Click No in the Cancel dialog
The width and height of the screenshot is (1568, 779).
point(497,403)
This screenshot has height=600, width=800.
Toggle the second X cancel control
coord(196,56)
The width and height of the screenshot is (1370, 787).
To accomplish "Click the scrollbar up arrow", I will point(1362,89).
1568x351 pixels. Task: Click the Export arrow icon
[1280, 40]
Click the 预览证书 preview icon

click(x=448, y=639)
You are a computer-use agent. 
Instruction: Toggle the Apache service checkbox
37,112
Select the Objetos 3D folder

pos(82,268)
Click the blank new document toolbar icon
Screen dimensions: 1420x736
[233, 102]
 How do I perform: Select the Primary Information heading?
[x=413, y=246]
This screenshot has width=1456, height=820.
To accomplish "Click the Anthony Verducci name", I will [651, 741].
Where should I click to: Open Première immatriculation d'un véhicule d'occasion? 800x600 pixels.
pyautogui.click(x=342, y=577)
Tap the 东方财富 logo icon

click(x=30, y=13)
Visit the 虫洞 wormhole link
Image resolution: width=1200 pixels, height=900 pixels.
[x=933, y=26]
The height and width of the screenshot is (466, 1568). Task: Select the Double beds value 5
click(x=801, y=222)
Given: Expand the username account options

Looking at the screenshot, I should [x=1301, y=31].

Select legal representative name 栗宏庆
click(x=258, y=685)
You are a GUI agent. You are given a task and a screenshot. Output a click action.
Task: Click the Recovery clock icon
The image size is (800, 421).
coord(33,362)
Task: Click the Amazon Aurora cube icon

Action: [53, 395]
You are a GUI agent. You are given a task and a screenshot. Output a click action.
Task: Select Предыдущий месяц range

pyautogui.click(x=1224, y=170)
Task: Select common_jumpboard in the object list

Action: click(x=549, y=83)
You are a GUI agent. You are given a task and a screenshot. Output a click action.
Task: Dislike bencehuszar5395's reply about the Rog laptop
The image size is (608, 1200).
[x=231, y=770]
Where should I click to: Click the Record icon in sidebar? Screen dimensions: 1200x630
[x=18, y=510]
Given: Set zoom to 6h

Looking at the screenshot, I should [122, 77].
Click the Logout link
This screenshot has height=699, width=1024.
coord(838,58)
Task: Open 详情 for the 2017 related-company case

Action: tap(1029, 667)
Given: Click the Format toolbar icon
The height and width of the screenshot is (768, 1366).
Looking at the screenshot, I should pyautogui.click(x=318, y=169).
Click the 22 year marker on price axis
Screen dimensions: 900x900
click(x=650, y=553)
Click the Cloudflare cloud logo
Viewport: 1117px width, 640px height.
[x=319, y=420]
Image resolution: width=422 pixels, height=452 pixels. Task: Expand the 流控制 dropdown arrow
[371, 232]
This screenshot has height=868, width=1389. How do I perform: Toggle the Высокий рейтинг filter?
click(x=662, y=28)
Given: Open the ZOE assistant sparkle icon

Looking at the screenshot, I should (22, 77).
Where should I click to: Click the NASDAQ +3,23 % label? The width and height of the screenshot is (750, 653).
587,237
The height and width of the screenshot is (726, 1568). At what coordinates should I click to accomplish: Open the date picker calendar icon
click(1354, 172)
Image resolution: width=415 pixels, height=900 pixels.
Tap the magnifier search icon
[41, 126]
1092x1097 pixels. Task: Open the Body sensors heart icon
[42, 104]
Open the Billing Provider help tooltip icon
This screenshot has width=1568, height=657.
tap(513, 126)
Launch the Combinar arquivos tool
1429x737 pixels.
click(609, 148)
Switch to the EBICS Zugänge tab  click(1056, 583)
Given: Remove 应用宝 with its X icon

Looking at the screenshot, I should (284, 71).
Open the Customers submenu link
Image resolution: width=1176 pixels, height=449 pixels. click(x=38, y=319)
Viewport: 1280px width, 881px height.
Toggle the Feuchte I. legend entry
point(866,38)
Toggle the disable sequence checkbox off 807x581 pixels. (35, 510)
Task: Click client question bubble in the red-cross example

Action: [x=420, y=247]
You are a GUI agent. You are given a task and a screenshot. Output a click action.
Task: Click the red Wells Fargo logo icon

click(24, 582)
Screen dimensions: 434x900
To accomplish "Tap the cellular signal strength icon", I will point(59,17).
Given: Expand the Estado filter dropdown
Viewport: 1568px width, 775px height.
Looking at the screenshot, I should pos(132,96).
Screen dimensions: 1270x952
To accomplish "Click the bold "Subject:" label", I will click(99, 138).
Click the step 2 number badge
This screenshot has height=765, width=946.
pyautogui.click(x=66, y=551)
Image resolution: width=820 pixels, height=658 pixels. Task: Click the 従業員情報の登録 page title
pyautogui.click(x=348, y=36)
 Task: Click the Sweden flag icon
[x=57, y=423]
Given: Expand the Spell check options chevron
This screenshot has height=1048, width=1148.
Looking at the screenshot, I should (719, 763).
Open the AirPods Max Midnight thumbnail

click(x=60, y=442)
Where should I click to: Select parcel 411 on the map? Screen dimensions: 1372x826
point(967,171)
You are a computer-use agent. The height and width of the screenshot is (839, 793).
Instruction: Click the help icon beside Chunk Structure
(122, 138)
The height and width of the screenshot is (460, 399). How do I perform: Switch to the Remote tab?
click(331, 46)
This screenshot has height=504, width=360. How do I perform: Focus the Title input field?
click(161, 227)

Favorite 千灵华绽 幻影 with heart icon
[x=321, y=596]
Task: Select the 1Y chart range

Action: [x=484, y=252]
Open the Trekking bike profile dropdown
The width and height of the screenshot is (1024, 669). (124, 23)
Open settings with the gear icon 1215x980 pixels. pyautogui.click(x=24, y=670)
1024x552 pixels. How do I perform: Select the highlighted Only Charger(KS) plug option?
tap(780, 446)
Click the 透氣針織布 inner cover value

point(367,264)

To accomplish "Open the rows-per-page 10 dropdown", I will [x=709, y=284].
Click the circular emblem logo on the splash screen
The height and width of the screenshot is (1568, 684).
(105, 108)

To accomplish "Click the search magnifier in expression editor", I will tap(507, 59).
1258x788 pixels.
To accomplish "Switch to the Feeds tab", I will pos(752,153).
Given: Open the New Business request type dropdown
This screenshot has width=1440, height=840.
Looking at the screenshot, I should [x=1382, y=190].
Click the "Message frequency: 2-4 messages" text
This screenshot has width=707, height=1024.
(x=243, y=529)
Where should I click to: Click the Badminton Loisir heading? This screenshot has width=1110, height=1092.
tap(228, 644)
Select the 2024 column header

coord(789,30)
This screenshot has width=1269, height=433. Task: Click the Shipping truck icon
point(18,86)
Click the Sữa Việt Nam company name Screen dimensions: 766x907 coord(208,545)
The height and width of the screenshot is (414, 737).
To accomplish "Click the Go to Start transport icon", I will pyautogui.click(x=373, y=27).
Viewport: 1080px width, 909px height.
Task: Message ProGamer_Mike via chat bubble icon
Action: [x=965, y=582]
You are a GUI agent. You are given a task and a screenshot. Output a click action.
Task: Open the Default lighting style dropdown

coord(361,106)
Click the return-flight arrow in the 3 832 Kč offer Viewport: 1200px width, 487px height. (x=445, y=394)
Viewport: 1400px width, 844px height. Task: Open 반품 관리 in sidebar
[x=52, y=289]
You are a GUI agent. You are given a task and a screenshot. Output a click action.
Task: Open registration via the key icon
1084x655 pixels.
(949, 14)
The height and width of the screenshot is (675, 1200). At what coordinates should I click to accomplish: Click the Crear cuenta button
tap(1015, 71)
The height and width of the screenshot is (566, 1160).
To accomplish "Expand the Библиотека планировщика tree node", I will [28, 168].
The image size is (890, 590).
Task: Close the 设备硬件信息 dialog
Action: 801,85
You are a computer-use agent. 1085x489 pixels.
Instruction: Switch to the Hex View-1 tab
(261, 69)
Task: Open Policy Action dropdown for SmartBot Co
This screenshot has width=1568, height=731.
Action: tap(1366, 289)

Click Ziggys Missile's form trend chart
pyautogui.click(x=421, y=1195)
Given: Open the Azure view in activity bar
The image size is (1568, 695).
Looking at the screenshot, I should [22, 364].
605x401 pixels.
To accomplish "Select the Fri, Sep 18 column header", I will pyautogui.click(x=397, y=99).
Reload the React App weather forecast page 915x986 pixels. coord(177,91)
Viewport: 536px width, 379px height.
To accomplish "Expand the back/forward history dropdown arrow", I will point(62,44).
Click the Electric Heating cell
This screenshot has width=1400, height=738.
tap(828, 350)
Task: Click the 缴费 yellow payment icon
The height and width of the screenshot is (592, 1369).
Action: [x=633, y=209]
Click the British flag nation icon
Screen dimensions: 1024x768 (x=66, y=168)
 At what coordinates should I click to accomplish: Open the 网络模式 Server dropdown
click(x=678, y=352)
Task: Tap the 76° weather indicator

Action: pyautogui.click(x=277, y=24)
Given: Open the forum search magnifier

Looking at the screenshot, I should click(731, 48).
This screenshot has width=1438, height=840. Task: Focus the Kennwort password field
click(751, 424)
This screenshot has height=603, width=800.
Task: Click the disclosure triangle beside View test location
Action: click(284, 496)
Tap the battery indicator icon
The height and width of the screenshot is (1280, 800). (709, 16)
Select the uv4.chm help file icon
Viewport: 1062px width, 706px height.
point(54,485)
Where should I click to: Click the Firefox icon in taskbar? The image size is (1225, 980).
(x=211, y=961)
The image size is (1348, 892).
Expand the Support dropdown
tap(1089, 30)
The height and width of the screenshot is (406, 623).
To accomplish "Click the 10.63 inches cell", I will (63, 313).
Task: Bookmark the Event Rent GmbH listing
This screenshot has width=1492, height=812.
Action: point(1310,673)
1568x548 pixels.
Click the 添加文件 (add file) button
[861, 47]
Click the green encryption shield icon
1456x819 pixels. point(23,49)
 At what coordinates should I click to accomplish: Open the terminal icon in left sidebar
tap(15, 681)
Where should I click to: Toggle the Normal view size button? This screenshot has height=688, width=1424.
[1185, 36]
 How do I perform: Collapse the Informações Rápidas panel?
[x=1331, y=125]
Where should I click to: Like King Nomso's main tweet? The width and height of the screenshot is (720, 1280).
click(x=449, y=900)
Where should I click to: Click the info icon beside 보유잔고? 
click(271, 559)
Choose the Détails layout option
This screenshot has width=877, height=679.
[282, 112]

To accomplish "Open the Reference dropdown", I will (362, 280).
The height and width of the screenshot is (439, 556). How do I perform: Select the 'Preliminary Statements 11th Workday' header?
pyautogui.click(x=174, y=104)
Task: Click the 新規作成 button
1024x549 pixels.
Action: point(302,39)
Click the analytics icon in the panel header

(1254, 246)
-------------------------
Exercise brief
The answer should be one number, the count of lines in this material that include the word "computer".

Solution below
3